6. Analysis, Limitations, and Future Directions
SFT yields substantial improvements in household activity and gesture detection, with only minor catastrophic forgetting (<3 points) on long-document OCR and some GUI grounding tasks. The subsequent reinforcement learning stage largely restores general capabilities, minimizing this trade-off.

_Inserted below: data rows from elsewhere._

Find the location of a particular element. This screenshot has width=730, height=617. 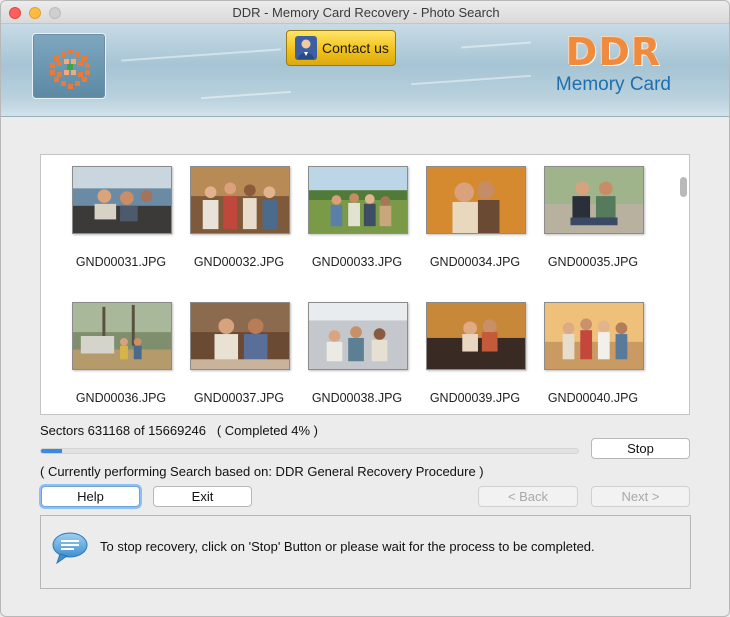

person-icon is located at coordinates (306, 48).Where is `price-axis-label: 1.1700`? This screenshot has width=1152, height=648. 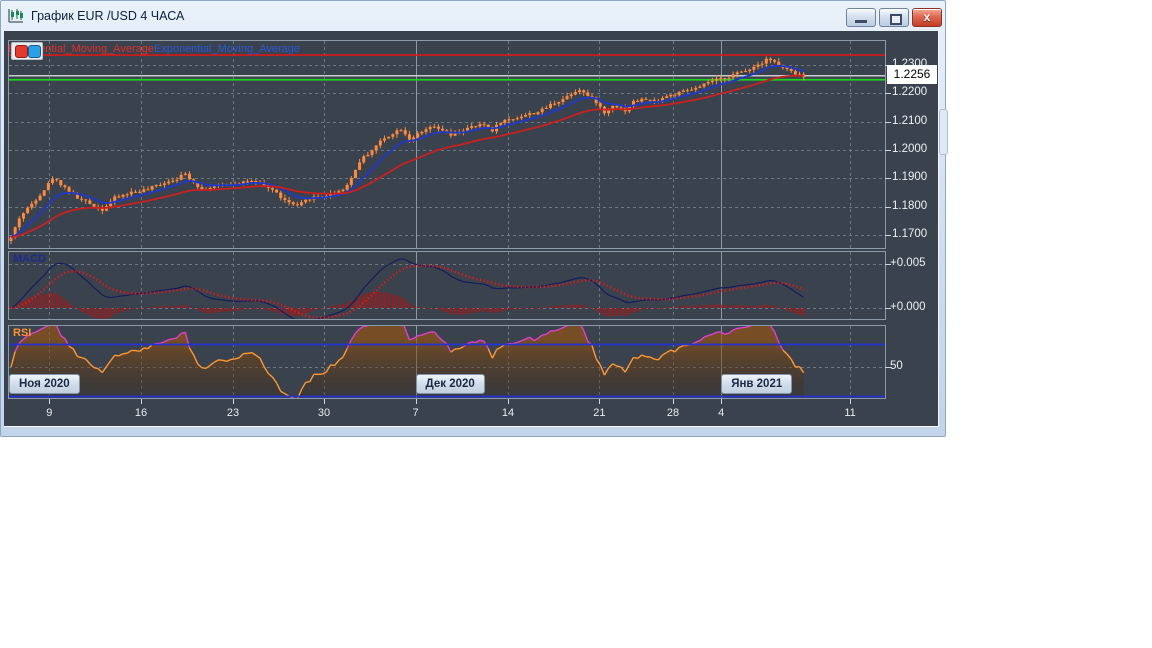
price-axis-label: 1.1700 is located at coordinates (910, 234).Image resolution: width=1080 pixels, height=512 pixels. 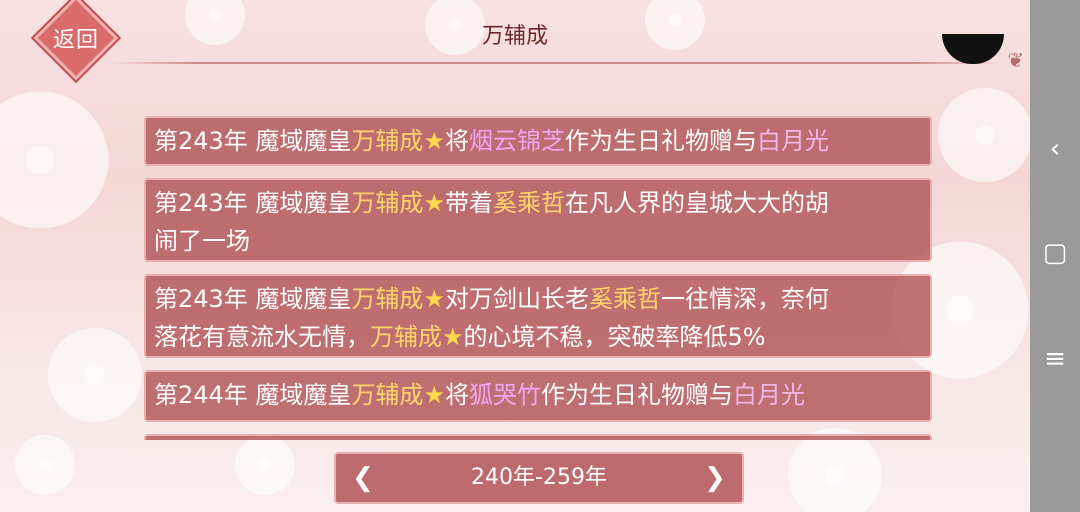 What do you see at coordinates (1055, 359) in the screenshot?
I see `hamburger-icon: ≡` at bounding box center [1055, 359].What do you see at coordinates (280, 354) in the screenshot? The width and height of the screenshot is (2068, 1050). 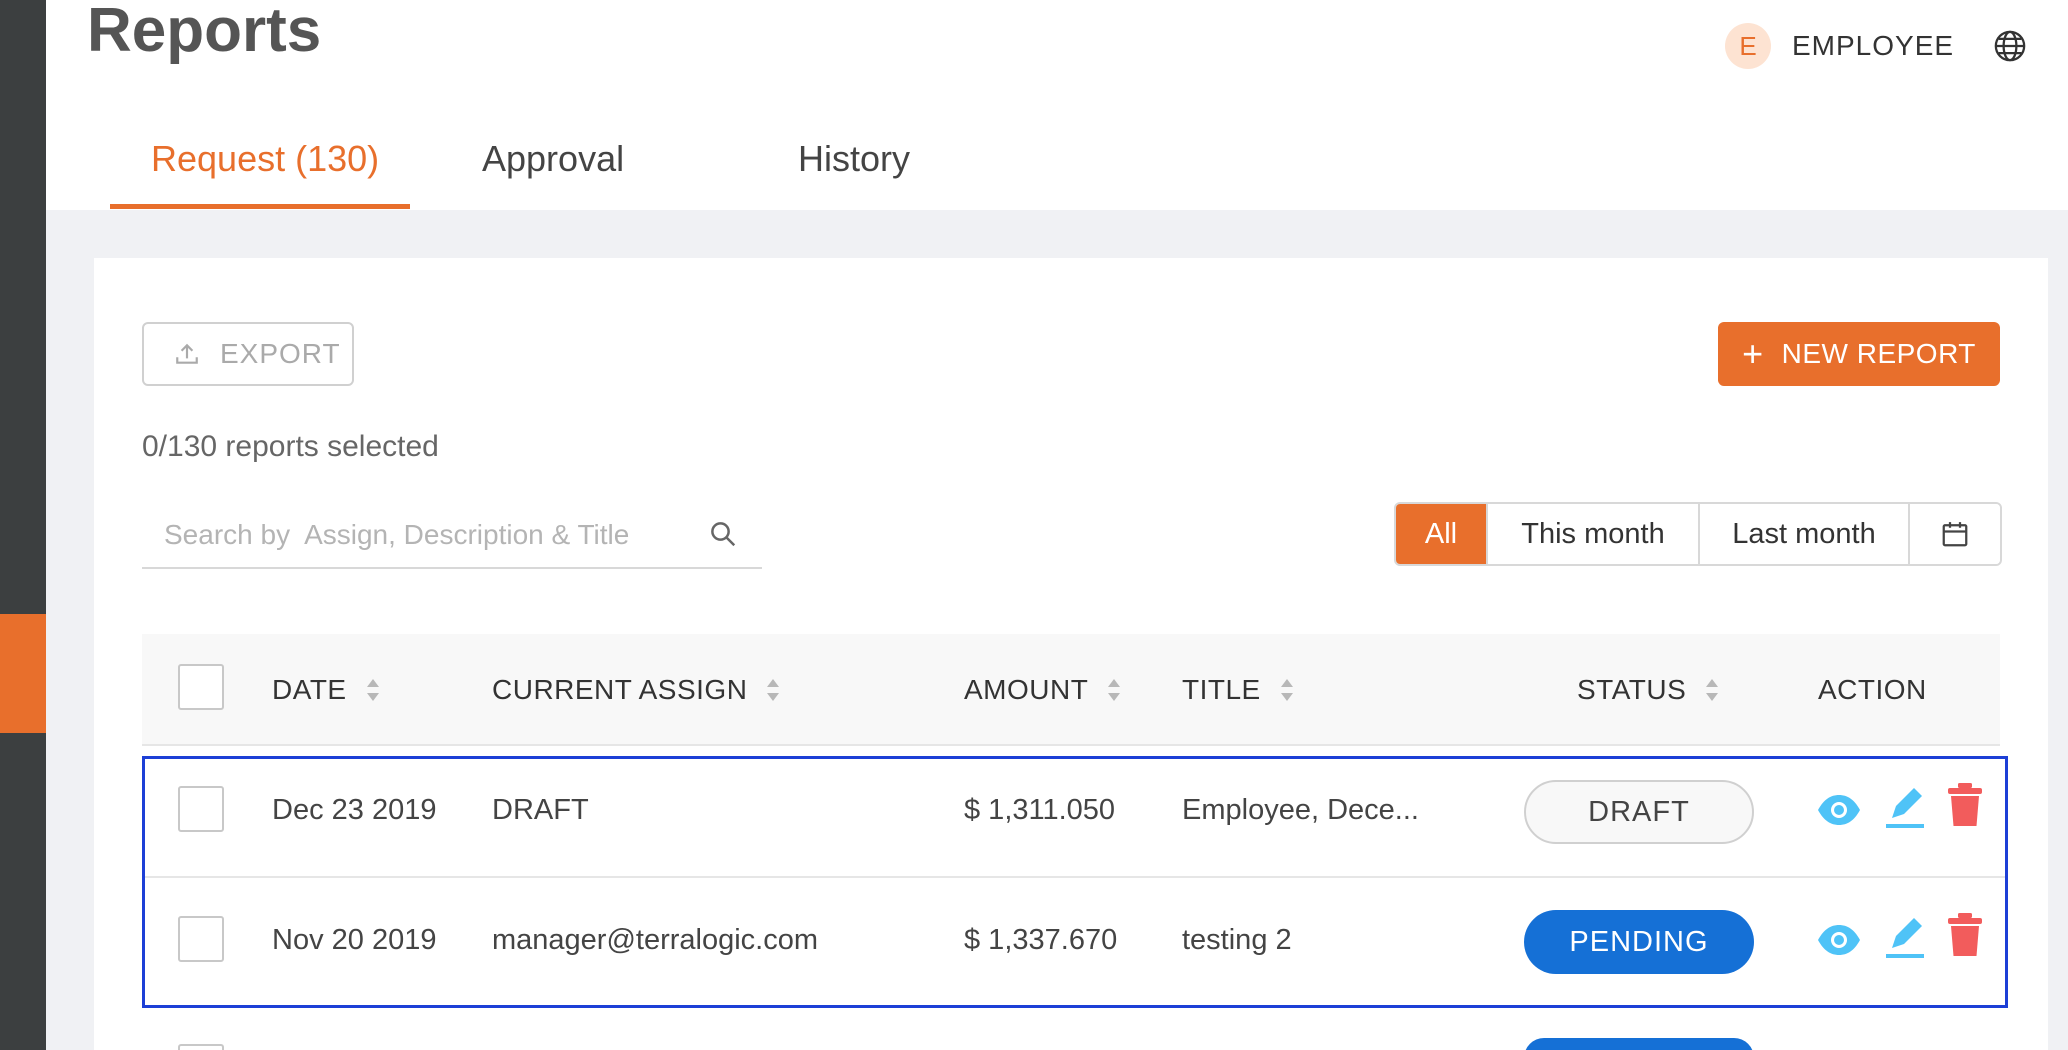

Minor regressions remain on document-centric tasks (e.g., 1-point reduction on OCRBench). Future research directions include multi-objective tuning for domain balancing, integration of additional modalities (audio, motion sensors), and further quantization/pruning to target sub-5 GB memory footprints on resource-constrained devices.
A plausible implication is that targeted scenario-specialization, when combined with robust recovery via reinforcement learning, allows for high-impact application of vision-LLMs in real-world settings such as the smart home domain, without significant sacrifice to generalization (Li et al., 19 Dec 2025).
7. Relationship to MiMo-VL-7B Family and Broader Research Context
MiMo-VL-Miloco-7B extends the MiMo-VL-7B-RL model family (Team et al., 4 Jun 2025), which pioneered a four-stage, 2.4-trillion token pre-training architecture combining massive scale with CoT-focused data mixing and a Mixed On-policy Reinforcement Learning (MORL) regime. MiMo-VL-Miloco-7B adapts this backbone for home environments, refining CoT annotation/methodology and introducing explicit token-budget calibration.
Both MiMo-VL-Miloco-7B and MiMo-VL-7B models adopt group-normalized or on-policy RL objectives, employ verifiable and human preference rewards, and leverage extensive, diverse multi-domain datasets. The research outputs highlight the utility of scenario-specific adaptations, explicit reasoning supervision, and efficient quantization for practical, deployable vision-LLMs (Team et al., 4 Jun 2025, Li et al., 19 Dec 2025).